READING PASSAGE >>
━━━
Clearly, social media exploits and encourages these outre outbursts. Twitter, which breeds sensationalism like Facebook on steroids, seems the worst. Another reason – in addition to just not having the time –  that I don’t tweet. The instant sharing of instant thoughts in a forum designed to make us want to be “liked”, “shared”, and “followed” has turned into a kind of virtual Russian roulette. I chose not to play. (And believe me, there’ve been many a social media scandal vis a vis the art world in which  I could’ve assumed a beef, or added my two cents, but abstained. Because I felt sorry for the person being attacked – the stuff of nightmares! – and/or was appalled by the hypocrisy of those joining the fray – their own bases ambitions for doing so being no better than those they sought to virtually lynch.) So where does that leave me? Disturbed.
━━━
INFORMATION GIVEN >>

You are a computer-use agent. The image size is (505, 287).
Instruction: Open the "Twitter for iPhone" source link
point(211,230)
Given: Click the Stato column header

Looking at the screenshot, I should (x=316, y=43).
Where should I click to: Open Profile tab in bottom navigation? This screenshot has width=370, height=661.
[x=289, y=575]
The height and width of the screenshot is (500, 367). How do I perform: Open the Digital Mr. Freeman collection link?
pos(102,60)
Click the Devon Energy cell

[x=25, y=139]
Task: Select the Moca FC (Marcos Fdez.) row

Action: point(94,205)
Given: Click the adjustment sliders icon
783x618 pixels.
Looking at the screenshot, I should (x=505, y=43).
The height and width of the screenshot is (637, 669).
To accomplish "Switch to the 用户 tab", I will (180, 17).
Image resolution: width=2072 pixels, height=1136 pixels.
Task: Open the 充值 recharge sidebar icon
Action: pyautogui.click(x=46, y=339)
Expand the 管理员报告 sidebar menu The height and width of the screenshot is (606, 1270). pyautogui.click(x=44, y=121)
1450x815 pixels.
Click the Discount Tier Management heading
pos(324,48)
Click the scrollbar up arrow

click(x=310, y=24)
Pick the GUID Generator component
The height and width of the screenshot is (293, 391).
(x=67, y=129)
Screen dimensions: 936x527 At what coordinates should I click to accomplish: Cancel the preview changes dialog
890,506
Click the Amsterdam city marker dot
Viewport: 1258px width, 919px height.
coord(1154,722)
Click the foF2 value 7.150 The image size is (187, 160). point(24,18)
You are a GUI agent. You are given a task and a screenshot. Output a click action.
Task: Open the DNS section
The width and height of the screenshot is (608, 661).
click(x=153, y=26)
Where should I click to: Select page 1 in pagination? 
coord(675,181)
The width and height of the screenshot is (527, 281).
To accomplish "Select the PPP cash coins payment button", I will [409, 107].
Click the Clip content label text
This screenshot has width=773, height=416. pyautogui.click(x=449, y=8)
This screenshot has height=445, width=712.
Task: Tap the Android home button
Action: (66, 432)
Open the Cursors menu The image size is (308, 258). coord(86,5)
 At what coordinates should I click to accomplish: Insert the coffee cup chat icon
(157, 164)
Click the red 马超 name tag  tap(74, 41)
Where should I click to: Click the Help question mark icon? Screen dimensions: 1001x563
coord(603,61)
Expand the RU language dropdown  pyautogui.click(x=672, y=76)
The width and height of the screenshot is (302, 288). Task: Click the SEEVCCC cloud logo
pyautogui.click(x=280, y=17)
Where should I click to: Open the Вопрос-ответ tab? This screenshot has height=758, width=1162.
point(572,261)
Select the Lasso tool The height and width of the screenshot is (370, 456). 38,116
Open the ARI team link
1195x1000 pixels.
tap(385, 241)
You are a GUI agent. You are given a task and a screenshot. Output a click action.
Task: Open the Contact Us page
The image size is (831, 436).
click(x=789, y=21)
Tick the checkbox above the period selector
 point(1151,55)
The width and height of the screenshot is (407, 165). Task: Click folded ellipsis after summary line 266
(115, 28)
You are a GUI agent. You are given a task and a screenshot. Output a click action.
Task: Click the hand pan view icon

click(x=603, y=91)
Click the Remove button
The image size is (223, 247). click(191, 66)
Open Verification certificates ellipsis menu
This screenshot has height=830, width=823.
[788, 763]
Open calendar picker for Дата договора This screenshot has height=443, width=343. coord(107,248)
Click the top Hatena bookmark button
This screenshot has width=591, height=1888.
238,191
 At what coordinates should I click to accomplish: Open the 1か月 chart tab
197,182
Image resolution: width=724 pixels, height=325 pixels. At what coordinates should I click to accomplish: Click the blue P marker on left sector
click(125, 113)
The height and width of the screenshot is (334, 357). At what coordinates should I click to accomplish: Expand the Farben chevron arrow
━━━
THINGS TO DO >>
A. Set down the part of the social media passage starting at "Clearly, social media" and ending at "leave me? Disturbed.".
B. In the social media passage, what does the writer say the instant sharing of instant thoughts has turned into?
C. Write what comes next in the passage on social media outbursts, picking up after the word "Disturbed."
Nothing in the listing is needed here.

ANSWERS FOR THE EXERCISE >>
A.
Clearly, social media exploits and encourages these outre outbursts. Twitter, which breeds sensationalism like Facebook on steroids, seems the worst. Another reason – in addition to just not having the time –  that I don’t tweet. The instant sharing of instant thoughts in a forum designed to make us want to be “liked”, “shared”, and “followed” has turned into a kind of virtual Russian roulette. I chose not to play. (And believe me, there’ve been many a social media scandal vis a vis the art world in which  I could’ve assumed a beef, or added my two cents, but abstained. Because I felt sorry for the person being attacked – the stuff of nightmares! – and/or was appalled by the hypocrisy of those joining the fray – their own bases ambitions for doing so being no better than those they sought to virtually lynch.) So where does that leave me? Disturbed.

B. A kind of virtual Russian roulette.

C.
APRIL 5, 2015/ UPDATE: This Atlanta piece offers a critical view on Jon Ronson’s new book, So You’ve Been Publicly Shamed, 2015, claiming it “vividly warns about the power of angry mobs online but ultimately misdiagnoses what drives the modern cycles of indignation.” This pretty much gives you the gist, in a way, reflecting my own perspective, which is strangely reassuring: Stone didn’t mean for the image of her disrespecting a national monument to be seen by many people, but is it any great surprise that what’s literally the most anti-patriotic symbolic gesture a person can make might get out onto the wider Internet once it’s on Facebook? Sacco tossed into the world a joke about racism that actually came off, to many, as racist; is the takeaway that people are too sensitive, or that it’s a good idea to carefully consider matters before sending out a joke about AIDS in Africa, of all topics?

We are living in very tricky times when it comes to what is “appropriate” behavior in the public sphere, and to the backlash against all things PC, which intrigues me.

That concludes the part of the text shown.